It reminds me of this anecdote [0]: "Outraged by English, Chirac storms out of summit"
> After a brief introduction in French, M. Seillière, the [French] president of the EU employers' federation, said he would speak in English because it was the international business language. Without saying a word, the French President left with the French foreign minister and finance minister. He only returned when the president of the European Central Bank, Jean-Claude Trichet, began speaking in French.
I’m from Spain, and it is surprising to hear someone say we will do that.
We have a huge inferiority complex, and our own cainistic version of the black legend, that makes us revere anything foreign as better than the local version. We have petty fights re. official languages about whether traffic signs should read “A coruña” or “La coruña”; or whether the national news anchor should say “Gerona” or “Girona” when speaking in spanish. We have regional governments that push spanish out of their regions. We as a nation obsess over english; we dream of speaking it better, we make it sound cool in the ads. We mock our leaders for not speaking it properly.

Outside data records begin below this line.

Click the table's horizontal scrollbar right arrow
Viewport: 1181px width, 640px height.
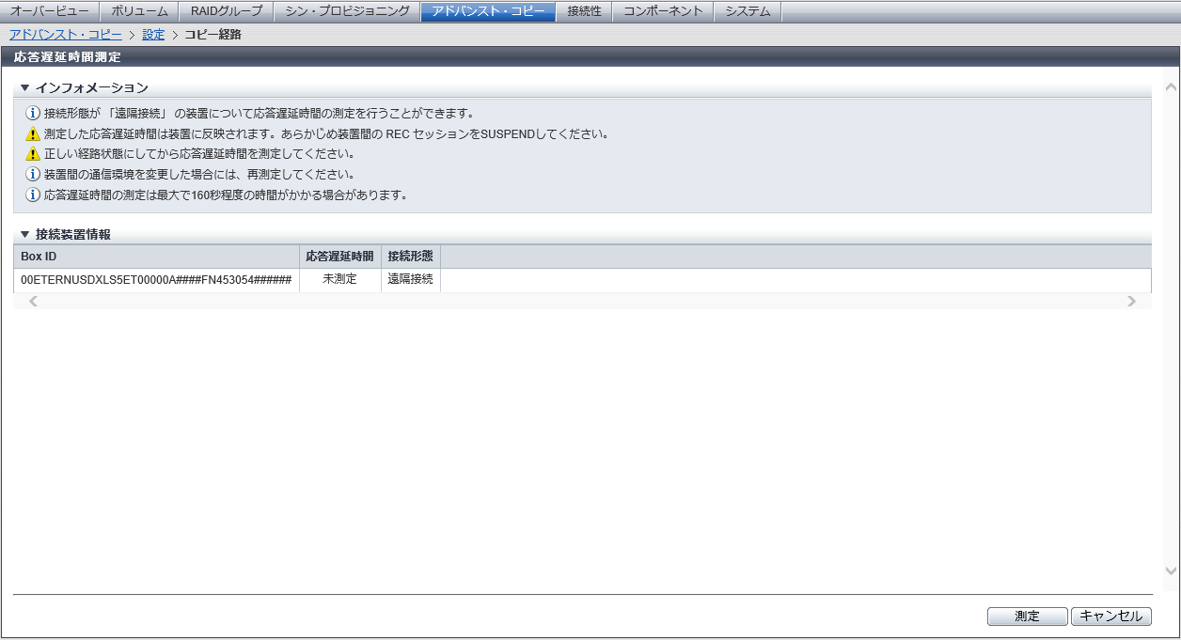1131,302
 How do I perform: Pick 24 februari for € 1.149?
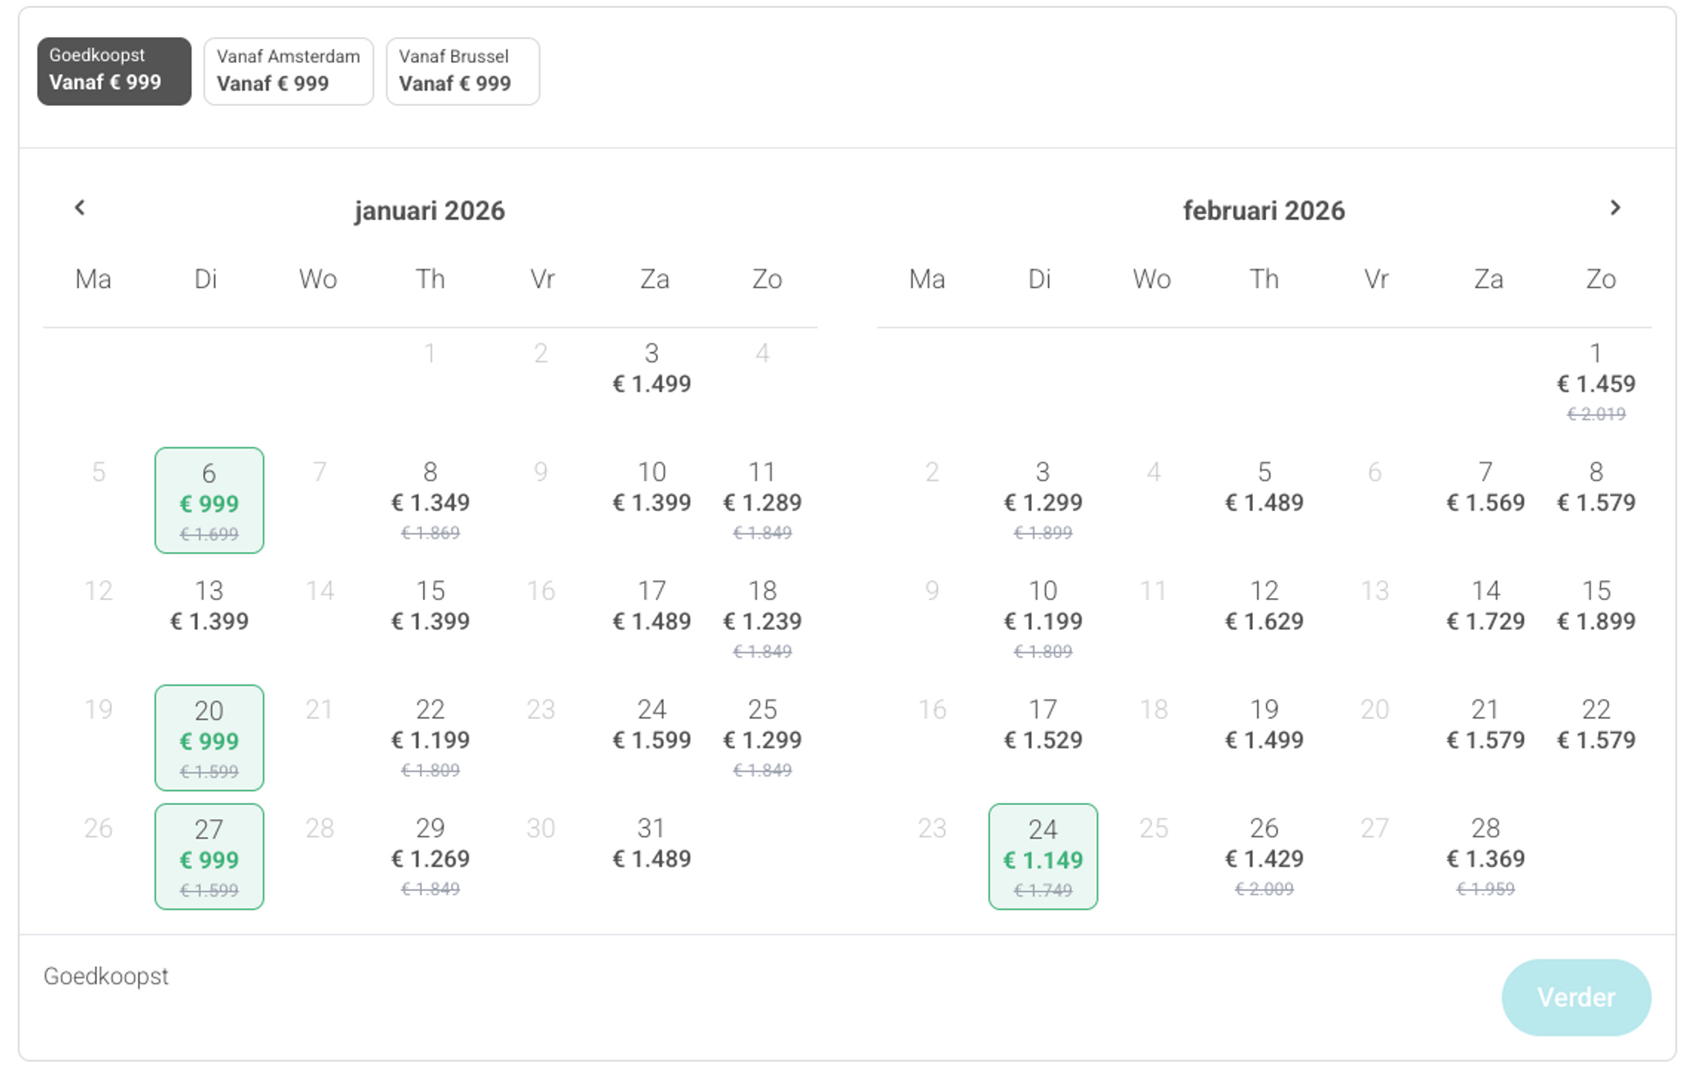1043,857
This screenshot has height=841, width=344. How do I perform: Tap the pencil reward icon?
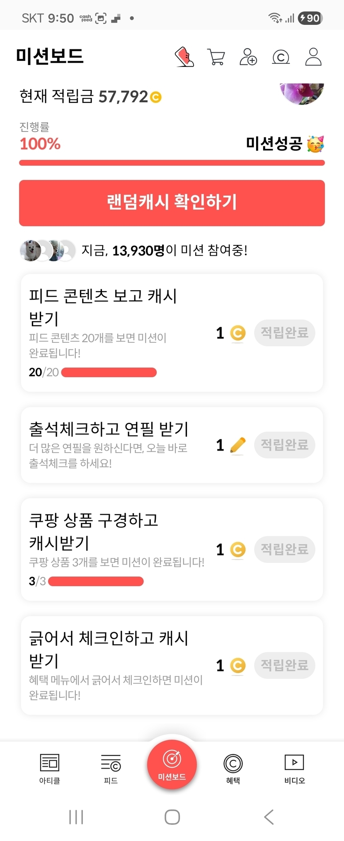[237, 446]
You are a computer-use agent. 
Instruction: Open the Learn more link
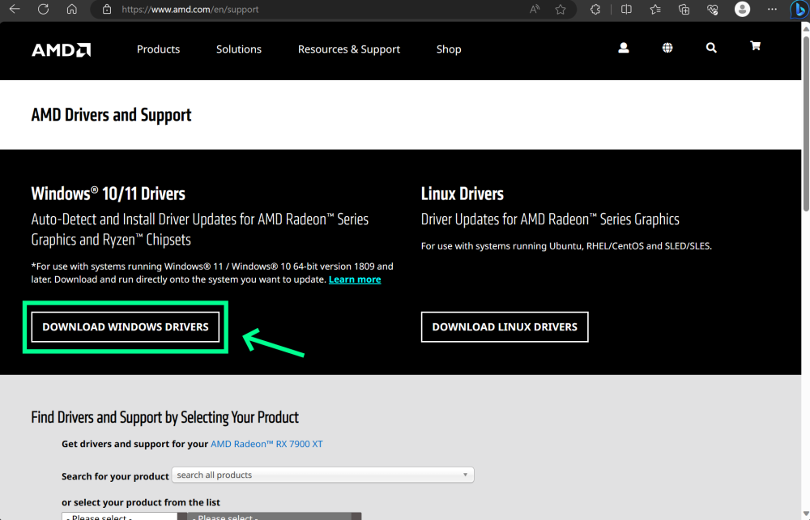coord(355,279)
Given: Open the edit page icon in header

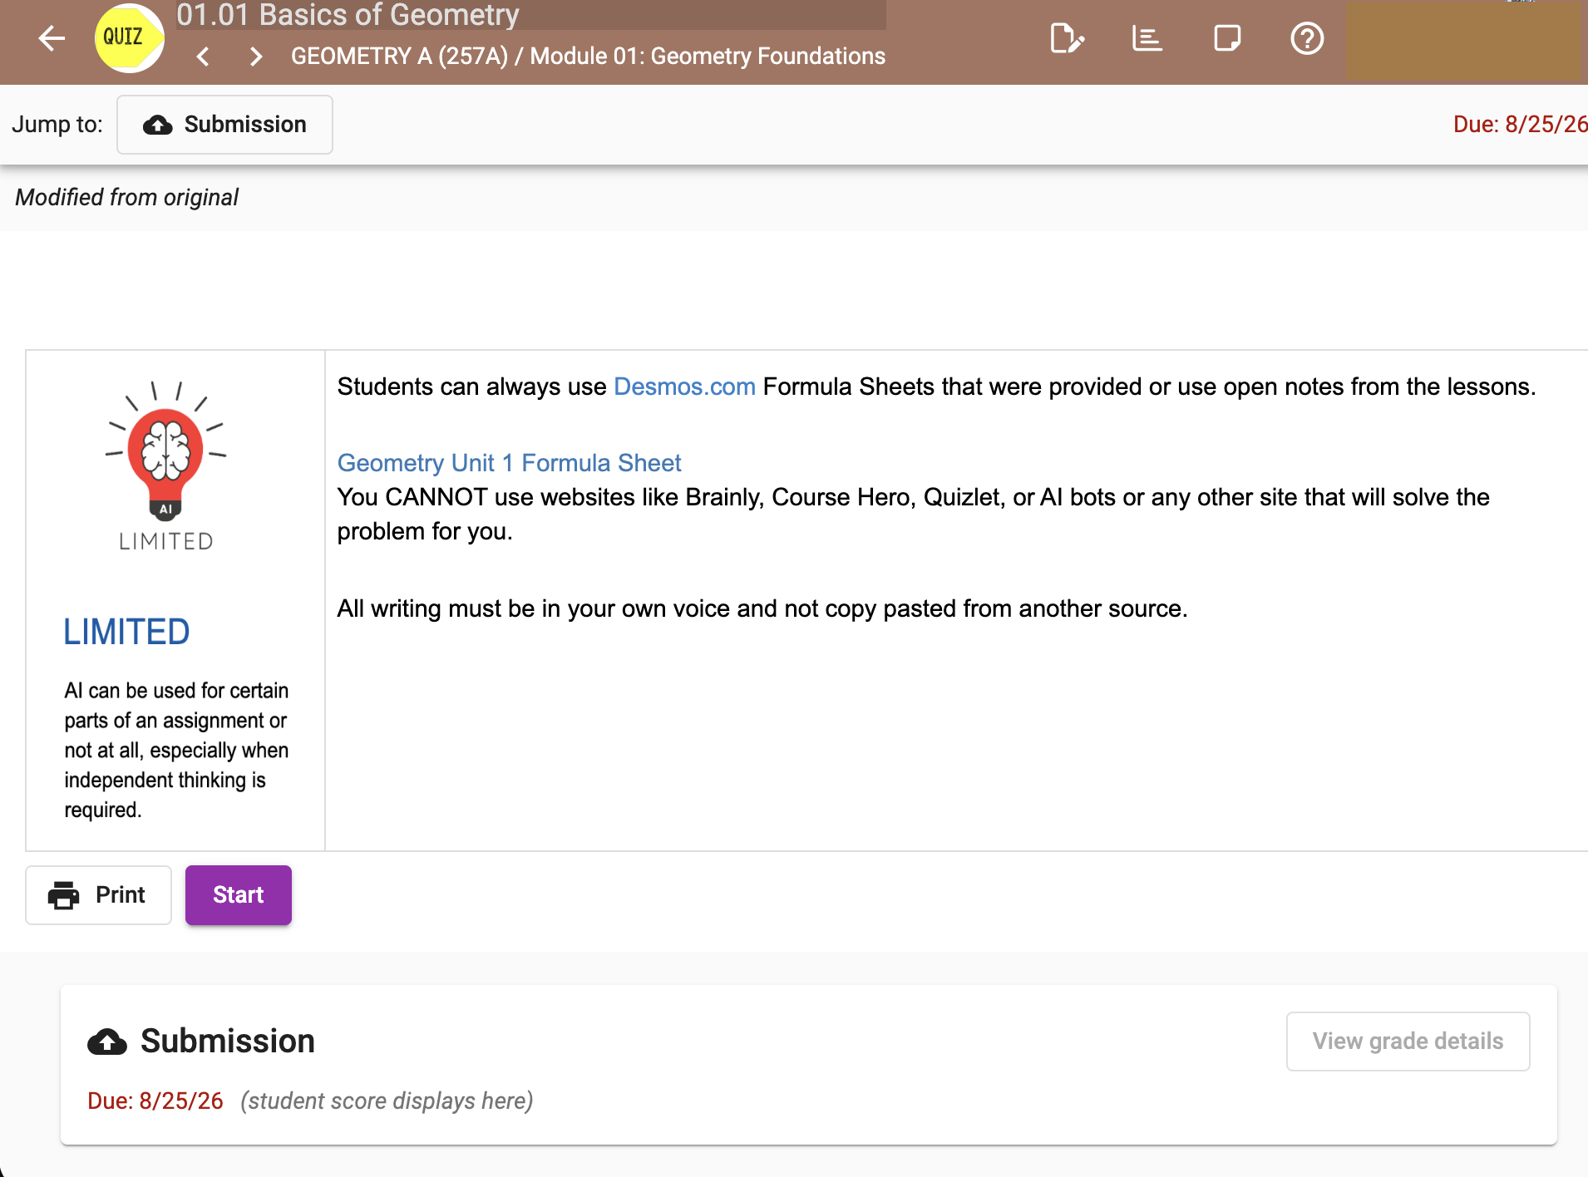Looking at the screenshot, I should click(x=1067, y=38).
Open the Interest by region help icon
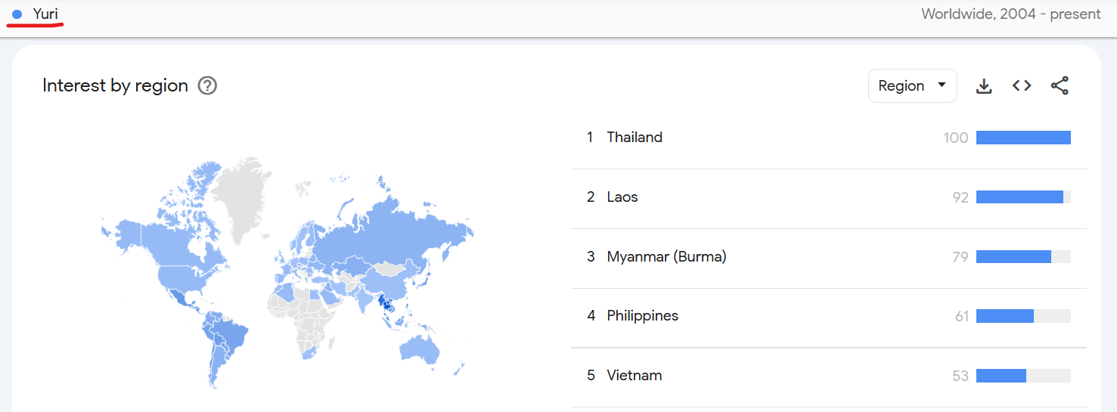1117x412 pixels. point(207,85)
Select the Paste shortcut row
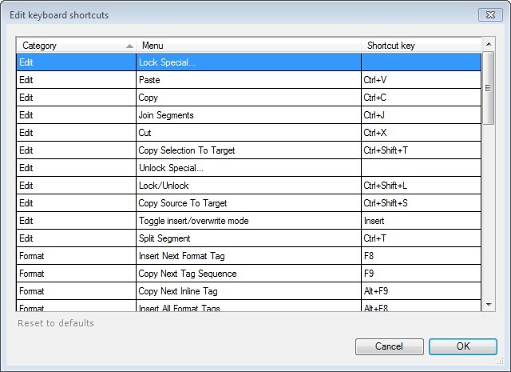 (x=248, y=80)
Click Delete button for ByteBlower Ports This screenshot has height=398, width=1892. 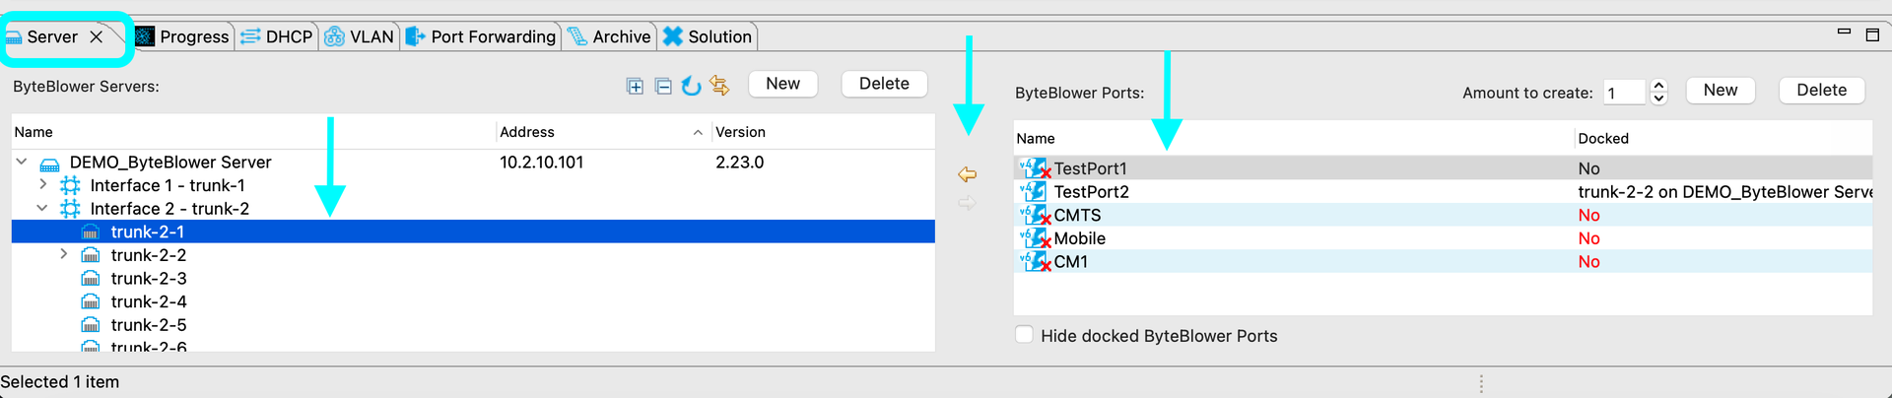pyautogui.click(x=1821, y=90)
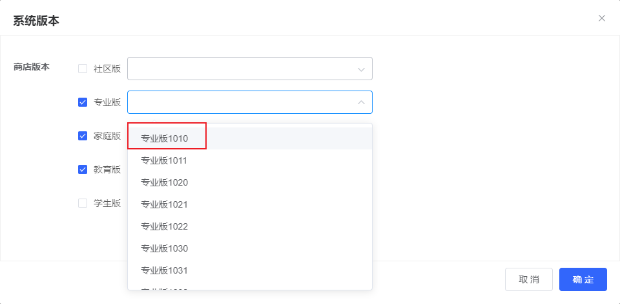Screen dimensions: 620x304
Task: Choose the 专业版1011 option
Action: point(165,160)
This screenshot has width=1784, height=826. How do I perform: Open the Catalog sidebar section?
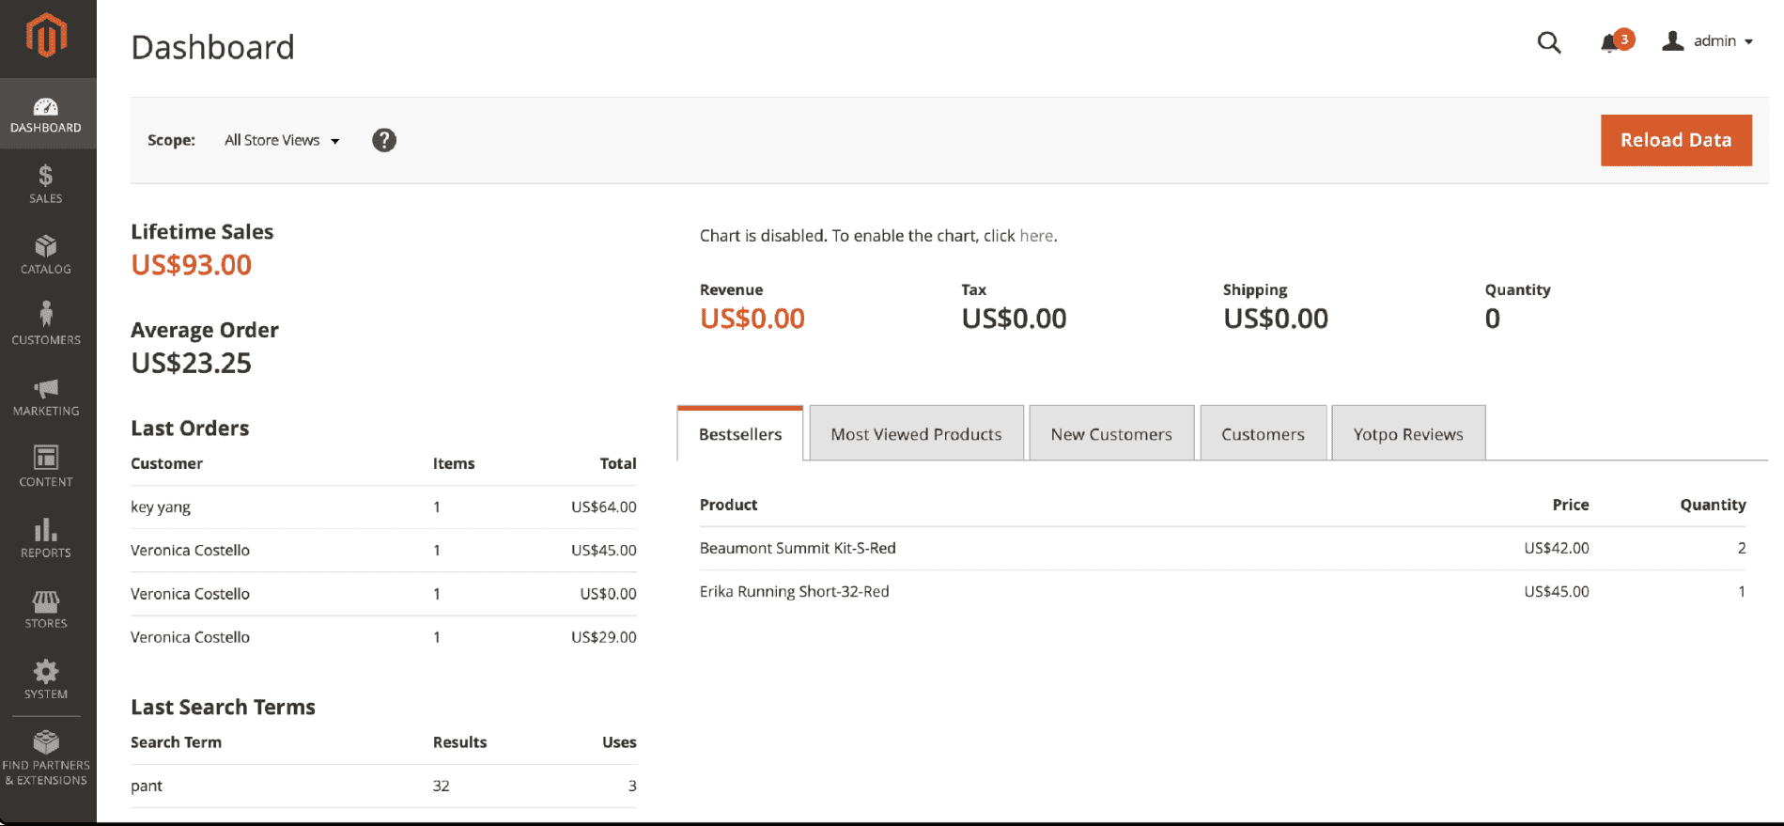[46, 255]
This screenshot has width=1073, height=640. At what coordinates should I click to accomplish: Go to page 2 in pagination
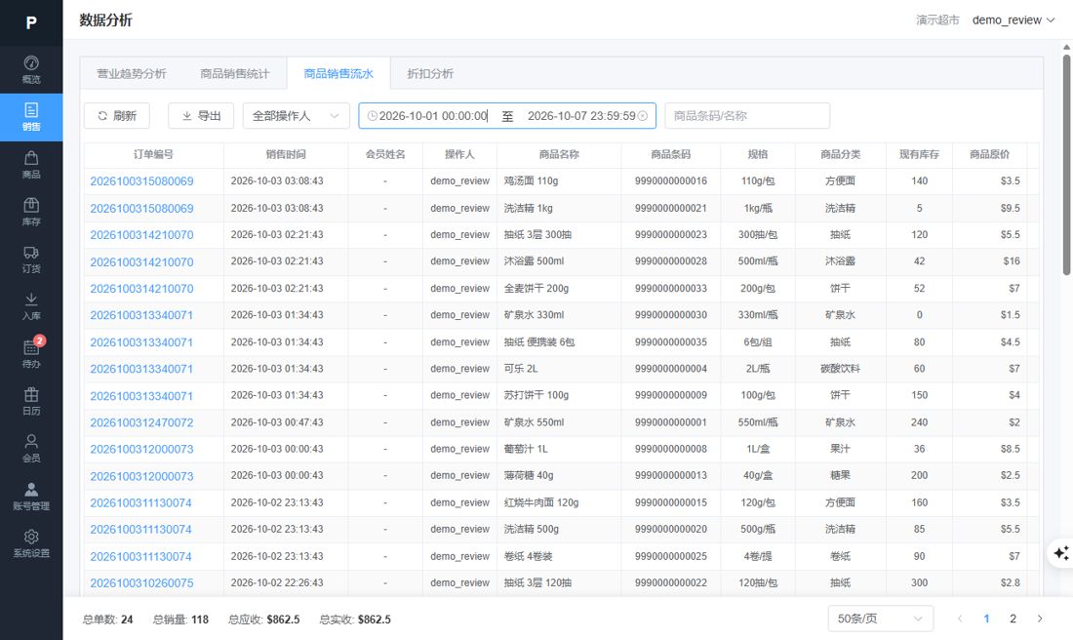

No one seriously pushes in a coordinated manner for spanish being used in the EU as seriously as the french or german do. At most, we aspire to be the proxy for latin america relationships.
As soon as anyone proposes to use english, we will see it as the opportunity to not have half of europe speak in french.
I'm curious about Spanish objection to English language. Sure, they do have the issue with Gibraltar and British "tourists" perenially, but is there any effect for the language itself?
At least Spanish is spoken by an order of magnitude more people than German, though (Latin America, and nowadays a third of USA as well)
It really won't, especially the French.